## The task
Can you reproduce the listing below, changing every "sidebar icon" to "side panel icon" and leaving everything else unchanged?

## Data to process
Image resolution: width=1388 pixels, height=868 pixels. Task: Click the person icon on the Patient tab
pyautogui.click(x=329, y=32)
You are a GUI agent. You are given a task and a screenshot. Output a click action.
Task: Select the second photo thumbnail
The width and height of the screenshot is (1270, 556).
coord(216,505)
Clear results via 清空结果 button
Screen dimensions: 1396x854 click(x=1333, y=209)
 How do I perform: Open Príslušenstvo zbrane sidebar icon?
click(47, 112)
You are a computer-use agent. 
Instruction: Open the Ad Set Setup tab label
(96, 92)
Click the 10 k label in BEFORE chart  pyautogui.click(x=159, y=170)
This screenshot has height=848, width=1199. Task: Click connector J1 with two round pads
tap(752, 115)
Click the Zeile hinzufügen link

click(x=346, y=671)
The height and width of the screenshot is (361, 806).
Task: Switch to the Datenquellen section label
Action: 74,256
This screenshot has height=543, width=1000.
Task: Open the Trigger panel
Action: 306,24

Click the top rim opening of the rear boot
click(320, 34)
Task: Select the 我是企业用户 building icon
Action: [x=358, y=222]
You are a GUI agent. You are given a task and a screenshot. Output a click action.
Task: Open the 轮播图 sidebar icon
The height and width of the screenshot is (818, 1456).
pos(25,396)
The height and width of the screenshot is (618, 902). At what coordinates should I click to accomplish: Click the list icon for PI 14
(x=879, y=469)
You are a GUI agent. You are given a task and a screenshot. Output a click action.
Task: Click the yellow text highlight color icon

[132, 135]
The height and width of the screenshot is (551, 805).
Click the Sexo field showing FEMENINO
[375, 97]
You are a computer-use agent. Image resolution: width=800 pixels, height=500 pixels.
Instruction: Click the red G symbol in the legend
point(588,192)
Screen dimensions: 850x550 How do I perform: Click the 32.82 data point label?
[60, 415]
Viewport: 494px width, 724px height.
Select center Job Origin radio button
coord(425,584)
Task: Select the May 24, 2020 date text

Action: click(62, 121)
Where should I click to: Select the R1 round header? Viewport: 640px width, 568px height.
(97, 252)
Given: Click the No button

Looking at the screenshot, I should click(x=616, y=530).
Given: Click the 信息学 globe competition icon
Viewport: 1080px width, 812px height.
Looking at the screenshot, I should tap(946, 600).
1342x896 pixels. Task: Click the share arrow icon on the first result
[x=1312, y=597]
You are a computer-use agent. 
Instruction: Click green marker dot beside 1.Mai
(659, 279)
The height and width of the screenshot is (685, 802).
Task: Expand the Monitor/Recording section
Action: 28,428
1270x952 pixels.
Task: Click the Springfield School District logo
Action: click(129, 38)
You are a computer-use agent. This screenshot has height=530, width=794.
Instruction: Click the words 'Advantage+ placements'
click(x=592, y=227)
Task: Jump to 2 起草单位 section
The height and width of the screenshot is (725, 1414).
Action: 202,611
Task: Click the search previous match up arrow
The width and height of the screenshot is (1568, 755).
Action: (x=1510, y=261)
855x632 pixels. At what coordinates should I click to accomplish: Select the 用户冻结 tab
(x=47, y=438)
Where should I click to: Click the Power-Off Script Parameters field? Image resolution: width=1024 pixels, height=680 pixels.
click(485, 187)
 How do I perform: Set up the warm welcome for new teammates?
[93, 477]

## Full response
Image resolution: width=1388 pixels, height=868 pixels. Task: Click the person icon on the Patient tab
pyautogui.click(x=329, y=32)
You are a GUI agent. You are given a task and a screenshot. Output a click action.
Task: Select the second photo thumbnail
The width and height of the screenshot is (1270, 556).
coord(216,505)
Clear results via 清空结果 button
Screen dimensions: 1396x854 click(x=1333, y=209)
 How do I perform: Open Príslušenstvo zbrane side panel icon?
click(47, 112)
You are a computer-use agent. 
Instruction: Open the Ad Set Setup tab label
(96, 92)
Click the 10 k label in BEFORE chart  pyautogui.click(x=159, y=170)
This screenshot has height=848, width=1199. Task: Click connector J1 with two round pads
tap(752, 115)
Click the Zeile hinzufügen link

click(x=346, y=671)
The height and width of the screenshot is (361, 806).
Task: Switch to the Datenquellen section label
Action: 74,256
This screenshot has height=543, width=1000.
Task: Open the Trigger panel
Action: 306,24

Click the top rim opening of the rear boot
click(320, 34)
Task: Select the 我是企业用户 building icon
Action: [x=358, y=222]
You are a GUI agent. You are given a task and a screenshot. Output a click action.
Task: Open the 轮播图 side panel icon
The height and width of the screenshot is (818, 1456).
pos(25,396)
The height and width of the screenshot is (618, 902). At what coordinates should I click to accomplish: Click the list icon for PI 14
(x=879, y=469)
You are a GUI agent. You are given a task and a screenshot. Output a click action.
Task: Click the yellow text highlight color icon

[132, 135]
The height and width of the screenshot is (551, 805).
Click the Sexo field showing FEMENINO
[375, 97]
You are a computer-use agent. Image resolution: width=800 pixels, height=500 pixels.
Instruction: Click the red G symbol in the legend
point(588,192)
Screen dimensions: 850x550 How do I perform: Click the 32.82 data point label?
[60, 415]
Viewport: 494px width, 724px height.
Select center Job Origin radio button
coord(425,584)
Task: Select the May 24, 2020 date text

Action: click(62, 121)
Where should I click to: Select the R1 round header? Viewport: 640px width, 568px height.
(97, 252)
Given: Click the No button

Looking at the screenshot, I should click(x=616, y=530).
Given: Click the 信息学 globe competition icon
Viewport: 1080px width, 812px height.
Looking at the screenshot, I should tap(946, 600).
1342x896 pixels. Task: Click the share arrow icon on the first result
[x=1312, y=597]
You are a computer-use agent. 
Instruction: Click green marker dot beside 1.Mai
(659, 279)
The height and width of the screenshot is (685, 802).
Task: Expand the Monitor/Recording section
Action: 28,428
1270x952 pixels.
Task: Click the Springfield School District logo
Action: click(129, 38)
You are a computer-use agent. This screenshot has height=530, width=794.
Instruction: Click the words 'Advantage+ placements'
click(x=592, y=227)
Task: Jump to 2 起草单位 section
The height and width of the screenshot is (725, 1414).
Action: 202,611
Task: Click the search previous match up arrow
The width and height of the screenshot is (1568, 755).
Action: (x=1510, y=261)
855x632 pixels. At what coordinates should I click to accomplish: Select the 用户冻结 tab
(x=47, y=438)
Where should I click to: Click the Power-Off Script Parameters field? Image resolution: width=1024 pixels, height=680 pixels.
click(485, 187)
 How do I perform: Set up the warm welcome for new teammates?
[93, 477]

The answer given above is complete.